The book’s McGuffin is that Smith bought a secondhand copy of Walt Whitman’s Leaves of Grass, and found it contained annotations such as ‘WW will show you the way,’ ‘Solvitur Ambulando,’ along with the name of the Wander Society and its lightning bolt symbol.
In due course she sleuthed out more information, became a member, and she thinks that you, the reader, might want to do the same.
The conceit is sustained online by a modest Wander Society website, and the book comes with a quasi-academic introduction by the, I assume, fictional Professor J. Tindleman.
The book is a handsome object containing texts, manifestos, graphic art, photographs, diagrams, meditations, suggested ways of walking (some familiar, some not), quotations from walkers and wanderers, booklists of recommended reading. And yes, you will find Nicholson’s The Lost Art of Walking in the same list as Perec, Sebald, Dickens, Gary Snyder and Nick Papadimitriou, among others. Cool.
Some of the ideas may be familiar to experienced walkers, not to say psychogeographers, but of course walking and wandering are not quite the same thing, and Smith assures us it’s OK to wander via the imagination or literature.

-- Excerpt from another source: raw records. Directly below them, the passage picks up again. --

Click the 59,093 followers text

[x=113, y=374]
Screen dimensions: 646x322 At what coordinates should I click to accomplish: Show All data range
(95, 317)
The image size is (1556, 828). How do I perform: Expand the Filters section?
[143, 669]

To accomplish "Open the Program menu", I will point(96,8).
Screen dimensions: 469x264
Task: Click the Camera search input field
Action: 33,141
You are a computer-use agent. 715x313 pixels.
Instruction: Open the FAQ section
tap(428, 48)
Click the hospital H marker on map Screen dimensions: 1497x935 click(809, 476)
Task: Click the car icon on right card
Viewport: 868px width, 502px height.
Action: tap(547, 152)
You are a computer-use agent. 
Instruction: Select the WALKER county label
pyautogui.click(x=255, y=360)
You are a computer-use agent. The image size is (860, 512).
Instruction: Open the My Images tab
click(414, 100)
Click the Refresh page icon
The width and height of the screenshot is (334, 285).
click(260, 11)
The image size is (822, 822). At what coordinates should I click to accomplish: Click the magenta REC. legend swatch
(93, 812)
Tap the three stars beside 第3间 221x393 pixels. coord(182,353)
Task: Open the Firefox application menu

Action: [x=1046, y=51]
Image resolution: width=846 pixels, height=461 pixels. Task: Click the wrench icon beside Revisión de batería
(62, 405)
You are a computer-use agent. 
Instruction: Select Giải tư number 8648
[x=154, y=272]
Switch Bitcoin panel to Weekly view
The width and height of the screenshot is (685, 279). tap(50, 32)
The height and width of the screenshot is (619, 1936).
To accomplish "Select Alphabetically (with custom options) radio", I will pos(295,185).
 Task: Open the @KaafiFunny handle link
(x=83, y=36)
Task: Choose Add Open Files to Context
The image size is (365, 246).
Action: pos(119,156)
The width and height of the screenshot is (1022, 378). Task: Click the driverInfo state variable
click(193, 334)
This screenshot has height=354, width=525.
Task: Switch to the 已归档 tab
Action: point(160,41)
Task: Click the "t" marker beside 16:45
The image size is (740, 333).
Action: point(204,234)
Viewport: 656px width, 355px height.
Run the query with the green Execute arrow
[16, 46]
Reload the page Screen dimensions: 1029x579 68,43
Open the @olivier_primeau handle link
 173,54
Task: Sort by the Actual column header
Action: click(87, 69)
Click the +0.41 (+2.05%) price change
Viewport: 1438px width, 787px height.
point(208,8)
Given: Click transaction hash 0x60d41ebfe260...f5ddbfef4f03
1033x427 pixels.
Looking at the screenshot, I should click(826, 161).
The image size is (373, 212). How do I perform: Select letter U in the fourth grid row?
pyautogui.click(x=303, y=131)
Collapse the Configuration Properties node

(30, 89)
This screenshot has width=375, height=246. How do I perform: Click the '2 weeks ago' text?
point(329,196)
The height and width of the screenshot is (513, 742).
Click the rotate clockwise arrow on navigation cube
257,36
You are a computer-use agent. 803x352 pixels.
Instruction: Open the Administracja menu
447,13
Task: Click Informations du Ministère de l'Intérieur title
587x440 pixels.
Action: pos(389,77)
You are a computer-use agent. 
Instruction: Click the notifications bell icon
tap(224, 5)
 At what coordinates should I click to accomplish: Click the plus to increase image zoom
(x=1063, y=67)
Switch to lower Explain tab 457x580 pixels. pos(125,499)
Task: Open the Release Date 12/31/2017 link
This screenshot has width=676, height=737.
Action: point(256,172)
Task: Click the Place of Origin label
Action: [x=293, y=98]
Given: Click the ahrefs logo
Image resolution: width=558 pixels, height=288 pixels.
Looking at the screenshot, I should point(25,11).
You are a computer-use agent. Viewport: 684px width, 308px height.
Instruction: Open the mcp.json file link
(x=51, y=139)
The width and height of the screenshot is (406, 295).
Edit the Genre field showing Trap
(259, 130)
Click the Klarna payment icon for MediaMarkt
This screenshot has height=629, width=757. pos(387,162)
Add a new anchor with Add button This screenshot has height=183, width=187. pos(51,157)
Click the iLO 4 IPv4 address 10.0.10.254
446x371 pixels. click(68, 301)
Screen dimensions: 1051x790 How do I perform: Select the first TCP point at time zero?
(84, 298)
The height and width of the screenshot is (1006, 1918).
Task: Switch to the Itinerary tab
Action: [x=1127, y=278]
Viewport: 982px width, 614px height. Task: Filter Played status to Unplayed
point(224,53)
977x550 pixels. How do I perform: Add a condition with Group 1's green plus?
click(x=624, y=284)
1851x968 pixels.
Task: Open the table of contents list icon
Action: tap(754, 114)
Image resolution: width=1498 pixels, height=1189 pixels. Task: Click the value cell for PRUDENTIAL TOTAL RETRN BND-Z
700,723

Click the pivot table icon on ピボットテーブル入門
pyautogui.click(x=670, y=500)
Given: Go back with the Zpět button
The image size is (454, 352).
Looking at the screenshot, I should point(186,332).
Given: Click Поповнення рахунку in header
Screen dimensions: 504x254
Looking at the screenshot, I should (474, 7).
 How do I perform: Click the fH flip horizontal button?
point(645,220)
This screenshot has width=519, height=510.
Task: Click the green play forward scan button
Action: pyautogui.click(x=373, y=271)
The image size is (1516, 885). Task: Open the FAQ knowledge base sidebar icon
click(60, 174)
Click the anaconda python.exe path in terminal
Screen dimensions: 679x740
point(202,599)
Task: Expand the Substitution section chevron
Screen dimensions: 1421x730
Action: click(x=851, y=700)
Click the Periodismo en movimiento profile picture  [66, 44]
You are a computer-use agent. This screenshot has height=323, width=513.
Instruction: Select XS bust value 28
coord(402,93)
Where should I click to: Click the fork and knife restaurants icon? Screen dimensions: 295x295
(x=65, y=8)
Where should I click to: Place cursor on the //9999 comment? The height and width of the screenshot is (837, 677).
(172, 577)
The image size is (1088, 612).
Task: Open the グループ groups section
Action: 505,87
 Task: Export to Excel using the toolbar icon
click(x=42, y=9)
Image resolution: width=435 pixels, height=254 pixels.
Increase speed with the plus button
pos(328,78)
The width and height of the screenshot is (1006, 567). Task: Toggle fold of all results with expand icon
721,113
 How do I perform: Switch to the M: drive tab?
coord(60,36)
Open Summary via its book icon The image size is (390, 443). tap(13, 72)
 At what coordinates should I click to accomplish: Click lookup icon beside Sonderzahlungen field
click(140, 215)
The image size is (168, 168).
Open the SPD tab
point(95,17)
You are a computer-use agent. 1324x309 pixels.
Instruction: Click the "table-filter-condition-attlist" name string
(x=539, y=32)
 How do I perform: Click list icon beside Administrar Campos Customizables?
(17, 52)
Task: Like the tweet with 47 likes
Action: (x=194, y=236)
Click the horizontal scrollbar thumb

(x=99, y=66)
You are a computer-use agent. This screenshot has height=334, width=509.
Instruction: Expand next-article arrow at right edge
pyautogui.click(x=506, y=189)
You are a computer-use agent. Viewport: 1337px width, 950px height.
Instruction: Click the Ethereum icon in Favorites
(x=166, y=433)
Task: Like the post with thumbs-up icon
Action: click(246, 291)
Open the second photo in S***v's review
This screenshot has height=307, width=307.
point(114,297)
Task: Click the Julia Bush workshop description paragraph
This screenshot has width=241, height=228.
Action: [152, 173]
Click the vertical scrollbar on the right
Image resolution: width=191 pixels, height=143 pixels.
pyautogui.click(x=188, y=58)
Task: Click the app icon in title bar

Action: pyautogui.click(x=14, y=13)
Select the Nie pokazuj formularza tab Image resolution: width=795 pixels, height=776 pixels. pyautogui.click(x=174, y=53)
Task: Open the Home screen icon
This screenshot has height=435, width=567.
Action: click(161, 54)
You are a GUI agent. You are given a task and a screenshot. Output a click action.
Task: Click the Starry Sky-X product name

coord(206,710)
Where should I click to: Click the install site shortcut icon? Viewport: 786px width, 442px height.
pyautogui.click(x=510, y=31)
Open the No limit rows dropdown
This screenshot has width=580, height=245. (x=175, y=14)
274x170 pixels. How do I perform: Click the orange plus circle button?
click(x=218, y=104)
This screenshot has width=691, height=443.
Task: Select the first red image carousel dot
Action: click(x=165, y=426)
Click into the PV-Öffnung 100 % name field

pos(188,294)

I was very taken by a section titled ‘Slow Walking’ in which Smith says, ‘Slow down your pace to at least half speed, slower if you can … There is no need to speed up. Everything you need is right here.’
At a time when I constantly read about the many health benefits of walking ‘briskly’ I find this wonderfully refreshing.
Then, as luck or fate would have it, quite unconnected with Keri Smith as far as I’m aware, I came come across this photograph on the Instagram feed of artist Robert Bean. (Hi Robert!).
Both he and Keri Smith are Canadian though I don’t know if that’s at all significant.
I assume those carved shoes are ‘simply’ art or decoration, but after reading Keri Smith I can’t help wondering if it’s the symbol of some clandestine organisation of walkers, or possibly of shoe fetishists. I’m no conspiracy theorist but I do like the idea of a universe of secret societies, none of which (I assume) would want me as a member.